- [Task directions]: Lines with the word "Given" are the ones wanted. Copy each of them from the entries below.

- [Data to examine]:
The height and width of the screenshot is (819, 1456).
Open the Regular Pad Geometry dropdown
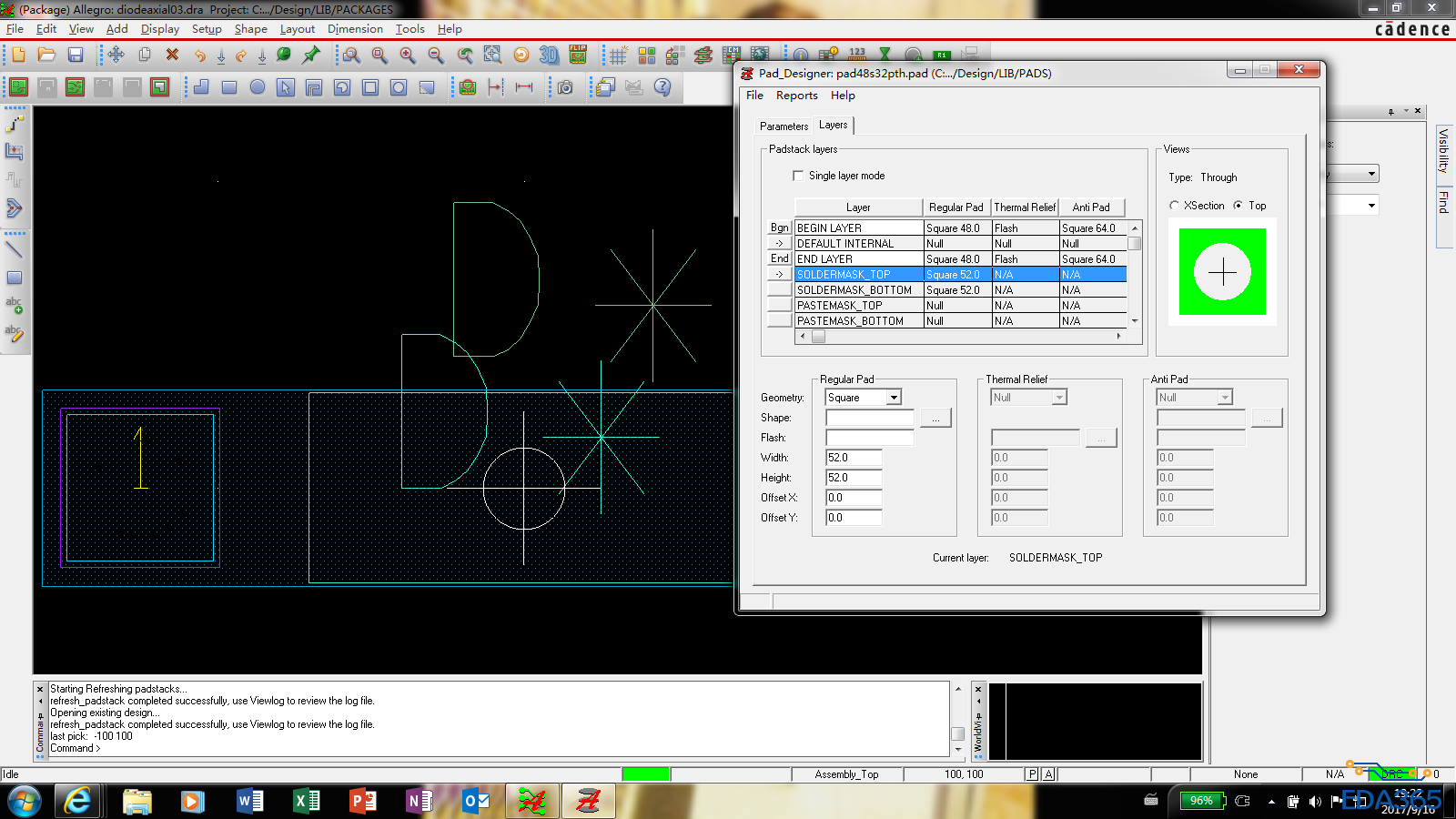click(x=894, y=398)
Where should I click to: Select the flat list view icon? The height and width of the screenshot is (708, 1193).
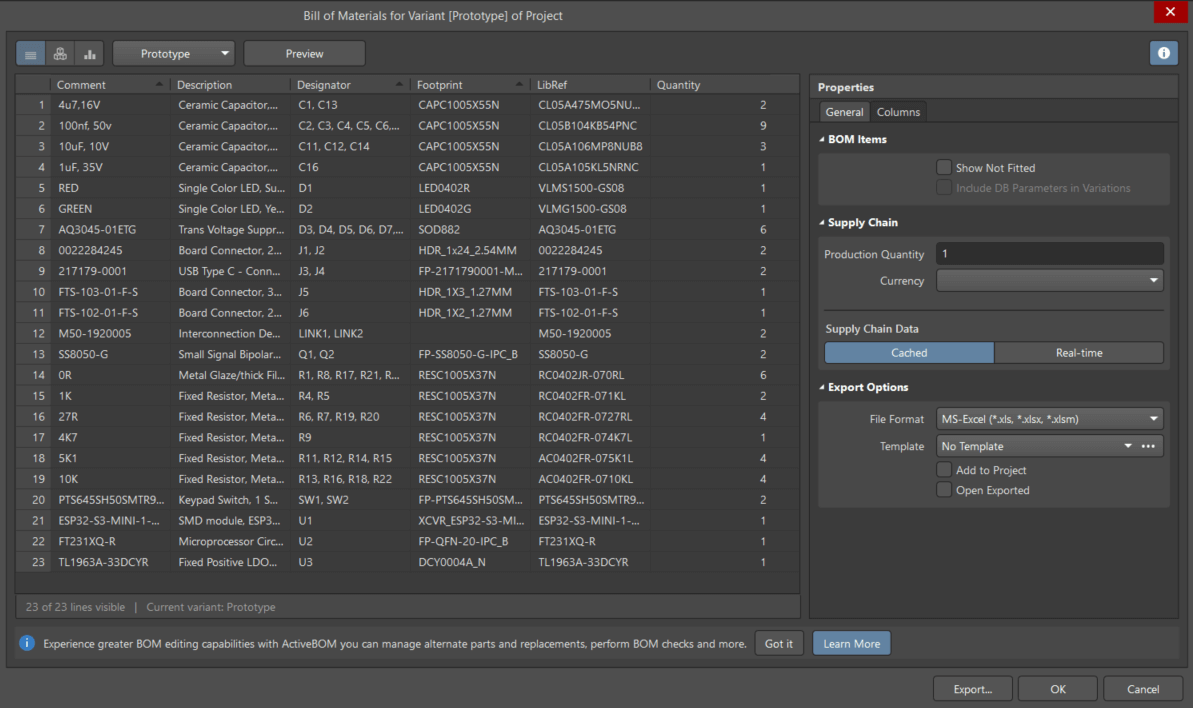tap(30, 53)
* * *
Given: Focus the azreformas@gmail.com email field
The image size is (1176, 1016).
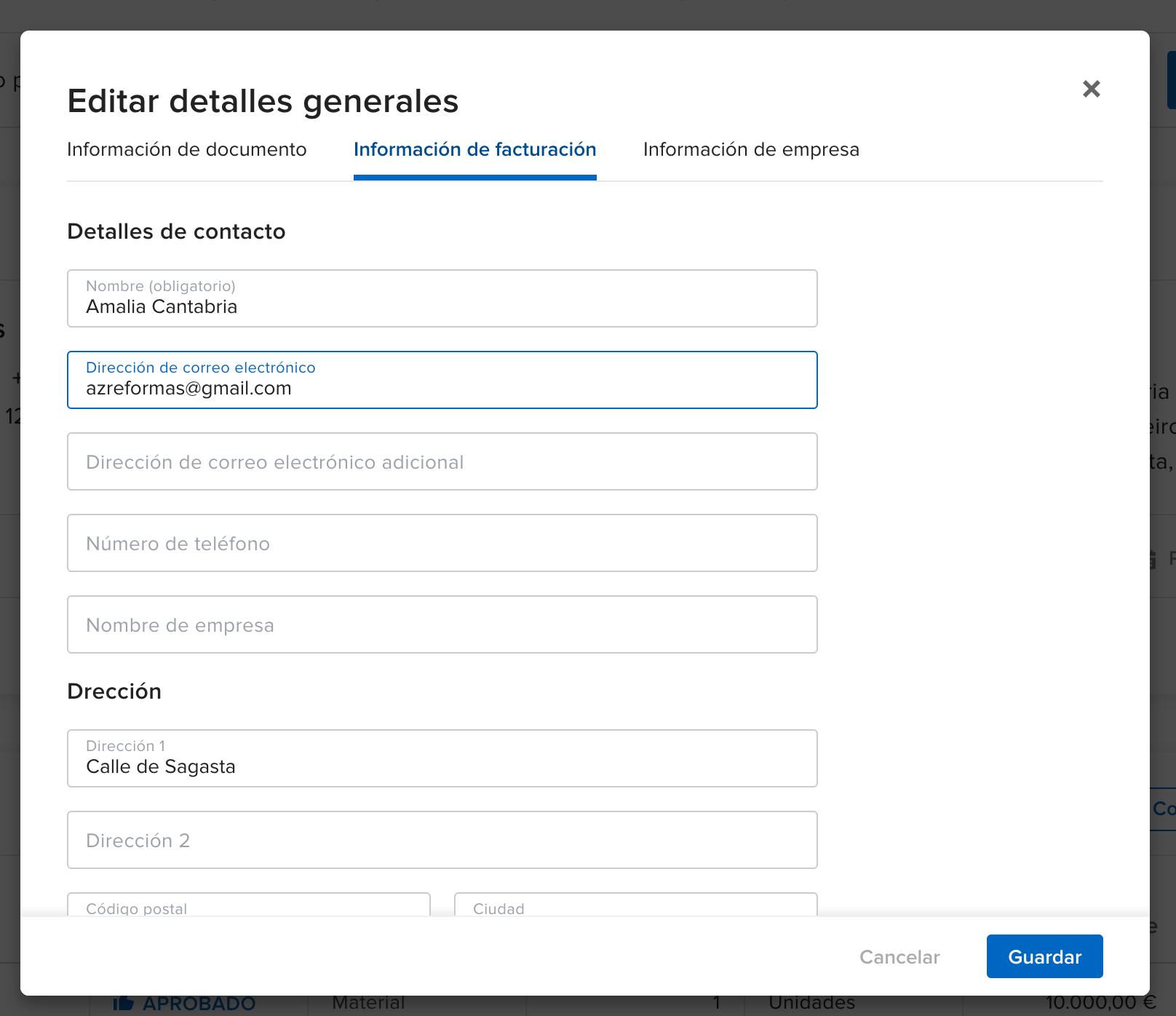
--
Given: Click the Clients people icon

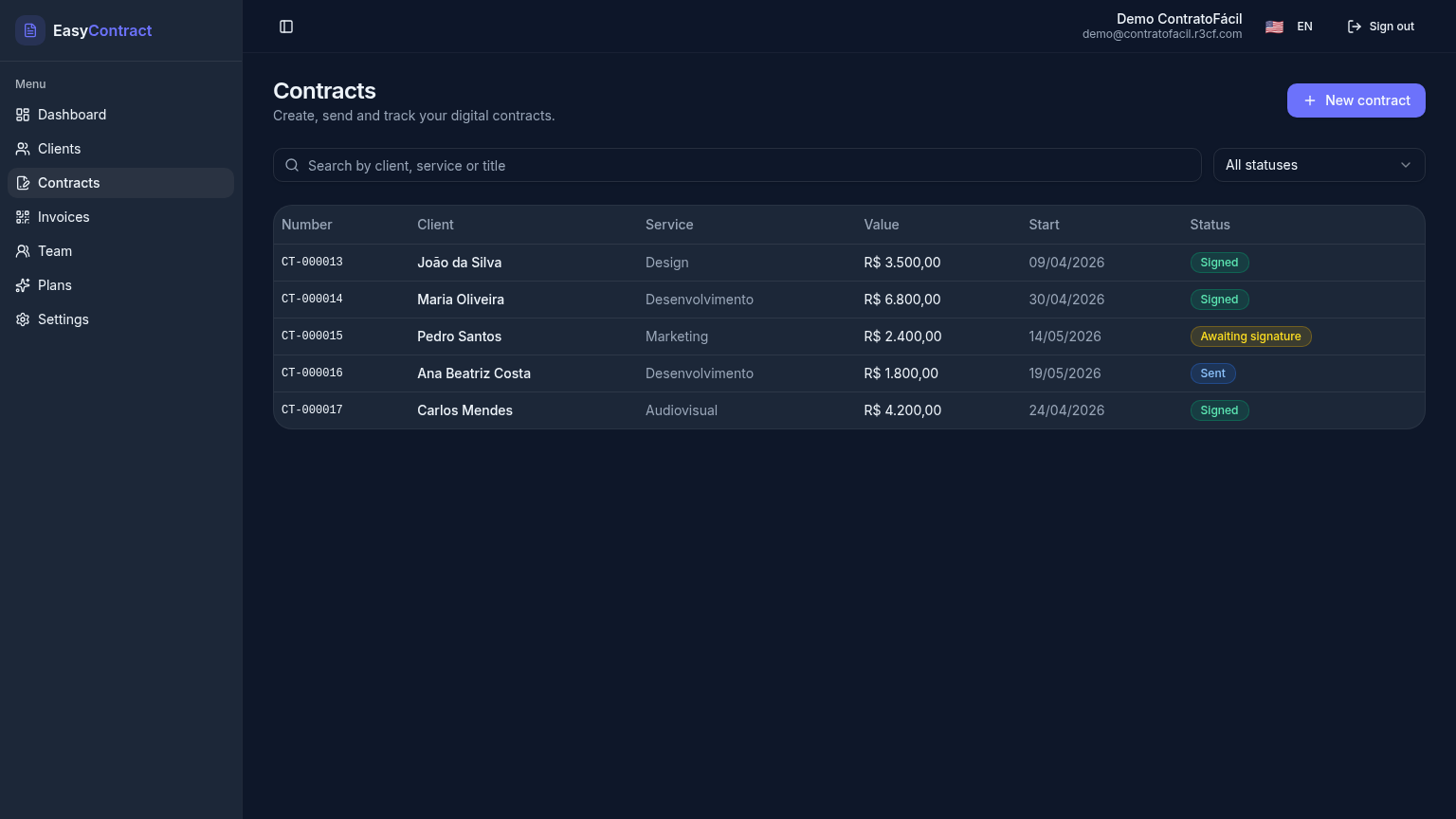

- [Response to this exercise]:
Given: Focus the azreformas@gmail.com email field
Given: Click the Clients people icon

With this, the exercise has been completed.